*Task to carry out:* Output exactly, please, the lines of the records below from the one containing "This screenshot has width=960, height=720." through the final line.

Pixel coordinate grounding data:
▼

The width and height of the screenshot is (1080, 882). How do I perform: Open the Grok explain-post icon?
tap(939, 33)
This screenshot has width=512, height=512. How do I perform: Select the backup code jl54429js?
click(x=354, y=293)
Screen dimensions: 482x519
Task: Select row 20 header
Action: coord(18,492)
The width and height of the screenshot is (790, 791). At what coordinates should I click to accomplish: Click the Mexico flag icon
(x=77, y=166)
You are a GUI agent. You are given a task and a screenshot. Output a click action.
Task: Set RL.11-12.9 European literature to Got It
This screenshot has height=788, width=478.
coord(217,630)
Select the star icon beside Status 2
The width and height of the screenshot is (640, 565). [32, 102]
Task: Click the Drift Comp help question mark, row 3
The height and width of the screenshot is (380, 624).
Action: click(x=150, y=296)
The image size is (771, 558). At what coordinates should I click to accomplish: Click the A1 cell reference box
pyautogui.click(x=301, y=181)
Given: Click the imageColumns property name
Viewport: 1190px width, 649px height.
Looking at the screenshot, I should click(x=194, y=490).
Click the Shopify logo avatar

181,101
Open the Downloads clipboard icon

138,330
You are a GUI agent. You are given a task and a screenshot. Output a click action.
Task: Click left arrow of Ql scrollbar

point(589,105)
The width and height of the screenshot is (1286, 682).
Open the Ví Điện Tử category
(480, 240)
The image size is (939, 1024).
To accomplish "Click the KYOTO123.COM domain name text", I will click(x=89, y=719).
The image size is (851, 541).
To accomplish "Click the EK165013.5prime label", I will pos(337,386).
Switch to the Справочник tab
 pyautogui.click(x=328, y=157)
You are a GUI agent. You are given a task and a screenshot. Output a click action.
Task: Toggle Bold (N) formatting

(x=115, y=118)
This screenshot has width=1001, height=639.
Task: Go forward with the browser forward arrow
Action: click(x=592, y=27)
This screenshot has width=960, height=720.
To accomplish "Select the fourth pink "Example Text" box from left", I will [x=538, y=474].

▲

*Written answer:*
This screenshot has width=960, height=720.
To accomplish "Select the fourth pink "Example Text" box from left", I will [x=538, y=474].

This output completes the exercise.